Required action ::
Start at the top of the records below and copy them exactly to the end.

━━━━━ Entries shown

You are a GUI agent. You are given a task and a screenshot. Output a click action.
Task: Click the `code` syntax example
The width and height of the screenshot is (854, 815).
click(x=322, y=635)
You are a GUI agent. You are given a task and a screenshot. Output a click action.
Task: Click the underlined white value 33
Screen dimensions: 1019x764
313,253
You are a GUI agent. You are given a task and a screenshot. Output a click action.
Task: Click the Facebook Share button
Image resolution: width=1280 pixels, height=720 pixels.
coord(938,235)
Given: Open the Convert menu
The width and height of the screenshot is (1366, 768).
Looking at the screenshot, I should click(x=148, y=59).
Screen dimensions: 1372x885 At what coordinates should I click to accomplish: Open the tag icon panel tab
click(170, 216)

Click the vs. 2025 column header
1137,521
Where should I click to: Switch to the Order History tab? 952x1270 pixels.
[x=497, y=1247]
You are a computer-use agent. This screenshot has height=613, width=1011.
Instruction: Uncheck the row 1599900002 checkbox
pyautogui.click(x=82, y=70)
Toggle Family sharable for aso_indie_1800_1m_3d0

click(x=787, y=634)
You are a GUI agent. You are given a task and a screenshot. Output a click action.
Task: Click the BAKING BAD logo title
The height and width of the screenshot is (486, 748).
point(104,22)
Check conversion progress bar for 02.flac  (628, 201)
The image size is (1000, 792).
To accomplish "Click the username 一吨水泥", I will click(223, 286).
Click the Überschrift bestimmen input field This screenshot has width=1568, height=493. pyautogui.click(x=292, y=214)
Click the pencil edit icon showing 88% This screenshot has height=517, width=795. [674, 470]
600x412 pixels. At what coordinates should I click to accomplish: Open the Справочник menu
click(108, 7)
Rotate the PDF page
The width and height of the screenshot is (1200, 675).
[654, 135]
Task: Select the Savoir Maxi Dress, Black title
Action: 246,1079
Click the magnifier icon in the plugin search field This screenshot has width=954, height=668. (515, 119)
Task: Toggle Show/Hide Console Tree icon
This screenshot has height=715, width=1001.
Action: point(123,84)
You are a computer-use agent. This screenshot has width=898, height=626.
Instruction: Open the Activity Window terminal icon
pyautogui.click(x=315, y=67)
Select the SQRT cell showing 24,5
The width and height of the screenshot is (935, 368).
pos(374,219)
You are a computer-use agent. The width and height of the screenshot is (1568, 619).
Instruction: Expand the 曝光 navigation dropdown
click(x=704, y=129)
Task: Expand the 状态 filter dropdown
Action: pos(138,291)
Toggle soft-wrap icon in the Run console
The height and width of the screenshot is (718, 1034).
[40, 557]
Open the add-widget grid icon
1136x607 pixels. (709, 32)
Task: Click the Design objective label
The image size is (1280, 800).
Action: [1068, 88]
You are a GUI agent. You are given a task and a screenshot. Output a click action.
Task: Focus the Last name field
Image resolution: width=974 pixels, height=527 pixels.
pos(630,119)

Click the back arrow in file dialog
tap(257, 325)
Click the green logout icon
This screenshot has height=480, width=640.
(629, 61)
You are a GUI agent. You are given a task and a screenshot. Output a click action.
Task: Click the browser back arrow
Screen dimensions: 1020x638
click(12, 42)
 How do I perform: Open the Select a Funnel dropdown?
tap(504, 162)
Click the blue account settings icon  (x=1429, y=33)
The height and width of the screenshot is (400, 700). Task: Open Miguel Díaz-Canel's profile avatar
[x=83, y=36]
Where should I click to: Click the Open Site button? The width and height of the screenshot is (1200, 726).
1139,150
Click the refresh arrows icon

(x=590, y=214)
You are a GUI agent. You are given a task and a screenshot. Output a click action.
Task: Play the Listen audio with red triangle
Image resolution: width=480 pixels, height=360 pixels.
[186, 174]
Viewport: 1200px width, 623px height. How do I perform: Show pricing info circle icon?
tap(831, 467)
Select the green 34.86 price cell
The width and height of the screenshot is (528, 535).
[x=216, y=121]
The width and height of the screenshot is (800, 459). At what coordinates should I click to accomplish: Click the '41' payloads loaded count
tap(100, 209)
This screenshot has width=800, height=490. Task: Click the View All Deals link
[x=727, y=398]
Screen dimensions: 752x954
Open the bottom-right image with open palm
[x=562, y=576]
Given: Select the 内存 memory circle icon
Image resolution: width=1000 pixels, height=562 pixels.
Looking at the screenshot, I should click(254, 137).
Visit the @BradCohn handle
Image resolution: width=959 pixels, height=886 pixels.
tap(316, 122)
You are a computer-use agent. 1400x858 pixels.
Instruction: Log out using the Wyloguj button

━━━━━━━━━━

Written solution ::
You are a GUI agent. You are given a task and a screenshot. Output a click action.
Task: Click the `code` syntax example
The width and height of the screenshot is (854, 815).
click(x=322, y=635)
You are a GUI agent. You are given a task and a screenshot. Output a click action.
Task: Click the underlined white value 33
Screen dimensions: 1019x764
313,253
You are a GUI agent. You are given a task and a screenshot. Output a click action.
Task: Click the Facebook Share button
Image resolution: width=1280 pixels, height=720 pixels.
coord(938,235)
Given: Open the Convert menu
The width and height of the screenshot is (1366, 768).
Looking at the screenshot, I should click(x=148, y=59).
Screen dimensions: 1372x885 At what coordinates should I click to accomplish: Open the tag icon panel tab
click(170, 216)

Click the vs. 2025 column header
1137,521
Where should I click to: Switch to the Order History tab? 952x1270 pixels.
[x=497, y=1247]
You are a computer-use agent. This screenshot has height=613, width=1011.
Instruction: Uncheck the row 1599900002 checkbox
pyautogui.click(x=82, y=70)
Toggle Family sharable for aso_indie_1800_1m_3d0

click(x=787, y=634)
You are a GUI agent. You are given a task and a screenshot. Output a click action.
Task: Click the BAKING BAD logo title
The height and width of the screenshot is (486, 748).
point(104,22)
Check conversion progress bar for 02.flac  (628, 201)
The image size is (1000, 792).
To accomplish "Click the username 一吨水泥", I will click(223, 286).
Click the Überschrift bestimmen input field This screenshot has width=1568, height=493. pyautogui.click(x=292, y=214)
Click the pencil edit icon showing 88% This screenshot has height=517, width=795. [674, 470]
600x412 pixels. At what coordinates should I click to accomplish: Open the Справочник menu
click(108, 7)
Rotate the PDF page
The width and height of the screenshot is (1200, 675).
[654, 135]
Task: Select the Savoir Maxi Dress, Black title
Action: 246,1079
Click the magnifier icon in the plugin search field This screenshot has width=954, height=668. (515, 119)
Task: Toggle Show/Hide Console Tree icon
This screenshot has height=715, width=1001.
Action: point(123,84)
You are a computer-use agent. This screenshot has width=898, height=626.
Instruction: Open the Activity Window terminal icon
pyautogui.click(x=315, y=67)
Select the SQRT cell showing 24,5
The width and height of the screenshot is (935, 368).
pos(374,219)
You are a computer-use agent. The width and height of the screenshot is (1568, 619).
Instruction: Expand the 曝光 navigation dropdown
click(x=704, y=129)
Task: Expand the 状态 filter dropdown
Action: pos(138,291)
Toggle soft-wrap icon in the Run console
The height and width of the screenshot is (718, 1034).
[40, 557]
Open the add-widget grid icon
1136x607 pixels. (709, 32)
Task: Click the Design objective label
The image size is (1280, 800).
Action: [1068, 88]
You are a GUI agent. You are given a task and a screenshot. Output a click action.
Task: Focus the Last name field
Image resolution: width=974 pixels, height=527 pixels.
pos(630,119)

Click the back arrow in file dialog
tap(257, 325)
Click the green logout icon
This screenshot has height=480, width=640.
(629, 61)
You are a GUI agent. You are given a task and a screenshot. Output a click action.
Task: Click the browser back arrow
Screen dimensions: 1020x638
click(12, 42)
 How do I perform: Open the Select a Funnel dropdown?
tap(504, 162)
Click the blue account settings icon  (x=1429, y=33)
The height and width of the screenshot is (400, 700). Task: Open Miguel Díaz-Canel's profile avatar
[x=83, y=36]
Where should I click to: Click the Open Site button? The width and height of the screenshot is (1200, 726).
1139,150
Click the refresh arrows icon

(x=590, y=214)
You are a GUI agent. You are given a task and a screenshot. Output a click action.
Task: Play the Listen audio with red triangle
Image resolution: width=480 pixels, height=360 pixels.
[186, 174]
Viewport: 1200px width, 623px height. How do I perform: Show pricing info circle icon?
tap(831, 467)
Select the green 34.86 price cell
The width and height of the screenshot is (528, 535).
[x=216, y=121]
The width and height of the screenshot is (800, 459). At what coordinates should I click to accomplish: Click the '41' payloads loaded count
tap(100, 209)
This screenshot has width=800, height=490. Task: Click the View All Deals link
[x=727, y=398]
Screen dimensions: 752x954
Open the bottom-right image with open palm
[x=562, y=576]
Given: Select the 内存 memory circle icon
Image resolution: width=1000 pixels, height=562 pixels.
Looking at the screenshot, I should click(254, 137).
Visit the @BradCohn handle
Image resolution: width=959 pixels, height=886 pixels.
tap(316, 122)
You are a computer-use agent. 1400x858 pixels.
Instruction: Log out using the Wyloguj button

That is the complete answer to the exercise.